* What you will do
Provide the records once more, identical to the original.

(Collected data)
========
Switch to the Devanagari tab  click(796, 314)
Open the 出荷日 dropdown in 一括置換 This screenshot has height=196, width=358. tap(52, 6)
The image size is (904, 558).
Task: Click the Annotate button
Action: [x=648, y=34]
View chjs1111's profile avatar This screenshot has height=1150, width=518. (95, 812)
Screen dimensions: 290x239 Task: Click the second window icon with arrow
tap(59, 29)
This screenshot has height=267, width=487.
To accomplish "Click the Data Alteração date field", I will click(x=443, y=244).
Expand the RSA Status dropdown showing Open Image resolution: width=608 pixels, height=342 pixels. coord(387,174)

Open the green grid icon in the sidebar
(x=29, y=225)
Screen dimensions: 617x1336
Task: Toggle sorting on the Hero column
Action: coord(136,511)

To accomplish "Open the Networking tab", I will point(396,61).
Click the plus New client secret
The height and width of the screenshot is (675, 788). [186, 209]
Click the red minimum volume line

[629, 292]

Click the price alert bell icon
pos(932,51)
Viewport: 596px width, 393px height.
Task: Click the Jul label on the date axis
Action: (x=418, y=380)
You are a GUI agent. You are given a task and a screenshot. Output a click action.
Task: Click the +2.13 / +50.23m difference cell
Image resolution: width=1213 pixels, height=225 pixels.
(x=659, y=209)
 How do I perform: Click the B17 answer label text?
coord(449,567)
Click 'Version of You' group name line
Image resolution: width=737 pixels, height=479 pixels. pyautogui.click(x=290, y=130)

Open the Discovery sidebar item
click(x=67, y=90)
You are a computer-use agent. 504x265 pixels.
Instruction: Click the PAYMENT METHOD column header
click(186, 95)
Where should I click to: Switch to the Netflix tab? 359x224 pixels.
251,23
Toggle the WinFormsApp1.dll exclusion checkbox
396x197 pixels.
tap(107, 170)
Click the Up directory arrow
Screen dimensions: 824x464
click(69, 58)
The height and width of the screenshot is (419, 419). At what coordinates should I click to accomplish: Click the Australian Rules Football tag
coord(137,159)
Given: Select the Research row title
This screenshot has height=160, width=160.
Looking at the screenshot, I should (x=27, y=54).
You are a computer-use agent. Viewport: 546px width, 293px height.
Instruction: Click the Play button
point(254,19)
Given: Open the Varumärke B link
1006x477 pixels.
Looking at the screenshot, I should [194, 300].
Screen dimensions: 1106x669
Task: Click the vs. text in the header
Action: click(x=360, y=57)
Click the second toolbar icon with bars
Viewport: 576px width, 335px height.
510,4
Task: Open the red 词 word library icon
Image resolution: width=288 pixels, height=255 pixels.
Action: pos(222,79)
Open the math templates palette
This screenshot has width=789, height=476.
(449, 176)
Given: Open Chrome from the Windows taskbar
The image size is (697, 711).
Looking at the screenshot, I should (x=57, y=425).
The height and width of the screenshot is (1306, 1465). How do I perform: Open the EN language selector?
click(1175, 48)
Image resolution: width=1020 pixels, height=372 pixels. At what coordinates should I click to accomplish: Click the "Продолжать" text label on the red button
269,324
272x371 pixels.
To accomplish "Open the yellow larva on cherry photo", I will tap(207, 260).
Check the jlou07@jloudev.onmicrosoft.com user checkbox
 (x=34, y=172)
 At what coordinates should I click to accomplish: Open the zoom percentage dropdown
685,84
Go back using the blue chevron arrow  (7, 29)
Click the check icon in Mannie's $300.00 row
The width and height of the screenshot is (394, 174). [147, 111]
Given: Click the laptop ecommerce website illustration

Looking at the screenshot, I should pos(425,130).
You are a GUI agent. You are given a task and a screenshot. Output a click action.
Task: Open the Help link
========
* Expected answer
Switch to the Devanagari tab  click(796, 314)
Open the 出荷日 dropdown in 一括置換 This screenshot has height=196, width=358. tap(52, 6)
The image size is (904, 558).
Task: Click the Annotate button
Action: [x=648, y=34]
View chjs1111's profile avatar This screenshot has height=1150, width=518. (95, 812)
Screen dimensions: 290x239 Task: Click the second window icon with arrow
tap(59, 29)
This screenshot has height=267, width=487.
To accomplish "Click the Data Alteração date field", I will click(x=443, y=244).
Expand the RSA Status dropdown showing Open Image resolution: width=608 pixels, height=342 pixels. coord(387,174)

Open the green grid icon in the sidebar
(x=29, y=225)
Screen dimensions: 617x1336
Task: Toggle sorting on the Hero column
Action: coord(136,511)

To accomplish "Open the Networking tab", I will point(396,61).
Click the plus New client secret
The height and width of the screenshot is (675, 788). [186, 209]
Click the red minimum volume line

[629, 292]

Click the price alert bell icon
pos(932,51)
Viewport: 596px width, 393px height.
Task: Click the Jul label on the date axis
Action: (x=418, y=380)
You are a GUI agent. You are given a task and a screenshot. Output a click action.
Task: Click the +2.13 / +50.23m difference cell
Image resolution: width=1213 pixels, height=225 pixels.
(x=659, y=209)
 How do I perform: Click the B17 answer label text?
coord(449,567)
Click 'Version of You' group name line
Image resolution: width=737 pixels, height=479 pixels. pyautogui.click(x=290, y=130)

Open the Discovery sidebar item
click(x=67, y=90)
You are a computer-use agent. 504x265 pixels.
Instruction: Click the PAYMENT METHOD column header
click(186, 95)
Where should I click to: Switch to the Netflix tab? 359x224 pixels.
251,23
Toggle the WinFormsApp1.dll exclusion checkbox
396x197 pixels.
tap(107, 170)
Click the Up directory arrow
Screen dimensions: 824x464
click(69, 58)
The height and width of the screenshot is (419, 419). At what coordinates should I click to accomplish: Click the Australian Rules Football tag
coord(137,159)
Given: Select the Research row title
This screenshot has height=160, width=160.
Looking at the screenshot, I should (x=27, y=54).
You are a computer-use agent. Viewport: 546px width, 293px height.
Instruction: Click the Play button
point(254,19)
Given: Open the Varumärke B link
1006x477 pixels.
Looking at the screenshot, I should [194, 300].
Screen dimensions: 1106x669
Task: Click the vs. text in the header
Action: click(x=360, y=57)
Click the second toolbar icon with bars
Viewport: 576px width, 335px height.
510,4
Task: Open the red 词 word library icon
Image resolution: width=288 pixels, height=255 pixels.
Action: pos(222,79)
Open the math templates palette
This screenshot has width=789, height=476.
(449, 176)
Given: Open Chrome from the Windows taskbar
The image size is (697, 711).
Looking at the screenshot, I should (x=57, y=425).
The height and width of the screenshot is (1306, 1465). How do I perform: Open the EN language selector?
click(1175, 48)
Image resolution: width=1020 pixels, height=372 pixels. At what coordinates should I click to accomplish: Click the "Продолжать" text label on the red button
269,324
272x371 pixels.
To accomplish "Open the yellow larva on cherry photo", I will tap(207, 260).
Check the jlou07@jloudev.onmicrosoft.com user checkbox
 (x=34, y=172)
 At what coordinates should I click to accomplish: Open the zoom percentage dropdown
685,84
Go back using the blue chevron arrow  (7, 29)
Click the check icon in Mannie's $300.00 row
The width and height of the screenshot is (394, 174). [147, 111]
Given: Click the laptop ecommerce website illustration

Looking at the screenshot, I should pos(425,130).
You are a GUI agent. You are given a task and a screenshot. Output a click action.
Task: Open the Help link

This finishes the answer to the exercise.